JetBrains has updated its AI Assistant, currently in preview, including a new way to restrict its use for organizations keen to ensure that their code is not shared with an LLM (Large Language Model) provider.
“When we first announced the AI Assistant, many customers stated that they would need to restrict its use, due to company policies that do not allow source code to be shared with third parties,” explained Dmitry Jemerov, IntelliJ ML team lead at JetBrains. There is now support for a .noai file, created in the root directory of a project, which when present means that “all AI Assistant features will be fully disabled in the project.”
Jeremov further promised that “In the future, we’ll continue looking into other ways to provide organizations with control over the use of AI Assistant.”
There are two aspects to the way AI Assistant handles code sharing. First, some code sharing is necessary for the LLM provider to function. “When you use AI features, the IDE needs to send your requests and code to the LLM provider. In addition to the prompts you type, the IDE may send additional details, such as pieces of your code, file types, frameworks used, and any other information that may be necessary for providing context to the LLM,” states the documentation. Currently, the only LLM provider is OpenAI using the GPT-4 or GPT-3.5 models, but this may change in future.
Second, there is optional telemetry for product improvement, which does include “the full communication between you and the LLM (both text and code fragments)” and which is used by JetBrains, but not shared with third-parties or used for model training. This type of data sharing is only enabled in preview builds of the JetBrains IDEs, can be disabled in settings, and is retained for a maximum of one year. Understanding what is being generated and how often it is accepted by developers is important for developing the product.

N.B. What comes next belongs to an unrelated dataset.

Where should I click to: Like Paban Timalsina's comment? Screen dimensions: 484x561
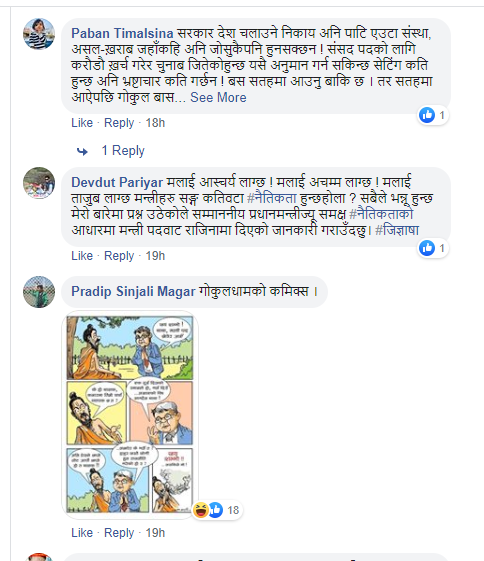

JetBrains does not state how the LLM provider handles code shared, but only that it will be “processed according to their data collection and use policy.” OpenAI, for example, states that “Your API inputs and outputs do not become part of the training data unless you explicitly opt in.” Commenting on Hacker News, Jeremov said that, compared to GitHub Copilot, “there’s no difference in terms of how sharing code is handled. Both Copilot and AI Assistant send your code to a[n] LLM, and neither of those tools will use your code for training code generation models.”
Further updates to AI Assistant include the ability to define custom prompts for sending to the AI chat, including limited context, and an “explain runtime error” feature for Java and Python.
Another feature is “Explain RegExp/SQL/Cron”, all languages that can be perplexing especially to newcomers. Regular Expressions are used to identify whether text matches a pattern, such as an email address; SQL (Structured Query Language) is used to query and update databases; and Cron is used to schedule jobs on Unix-like operating systems.
We tried the Explain RegExp feature, which curiously gave us slightly different answers when repeated with the same expression, though both were accurate. Sometimes it will explain the expression blow by blow, and sometimes summarise it.
AI Assistant remains in limited preview with a waitlist, and pricing once the service becomes generally available is not yet announced.